Craig Walsh, site agent, Fife Council building services, said some areas had to be handled delicately including finding the appropriate techniques and the right materials for cleaning the marble at the entrance to the building, There was also the challenge of uncovering and preserving the original herring bone teak flooring (which had been in place since 1928) beneath the carpet tiles in the cafe. It has now been sanded down and given a textured finish to ensure its surface isn’t slippery.

He said: “The public toilets were also a challenge for us. We couldn’t take them out and replace them because they are listed and they have been there for 93 years! We had to have the tiles re-painted, the woodwork, marble and toilet seats cleaned and re-stained.
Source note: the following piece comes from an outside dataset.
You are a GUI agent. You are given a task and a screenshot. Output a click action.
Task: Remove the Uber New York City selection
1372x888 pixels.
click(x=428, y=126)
It was important to make sure there was great attention given to detail.”

Other challenges included overhauling the roof and putting in a new internal skylight in the library replacing the glass with polyplastic; removing underfloor heating pipes and installing a new heating system with modern environmental controls. This will allow Kirkcaldy Galleries to borrow exhibits from other world-class collections and keep its own safe and secure. New lighting and radiators have also been added along with new wood panels.

Craig said they also made an unusual find during the refurbishment - the uncovering of an original craftsman’s signature in the concrete wall. It was marked JC Gordon, plasterer, September 5, 1924. It was discovered in one of the rooms which will now house the permanent Moments in Time display.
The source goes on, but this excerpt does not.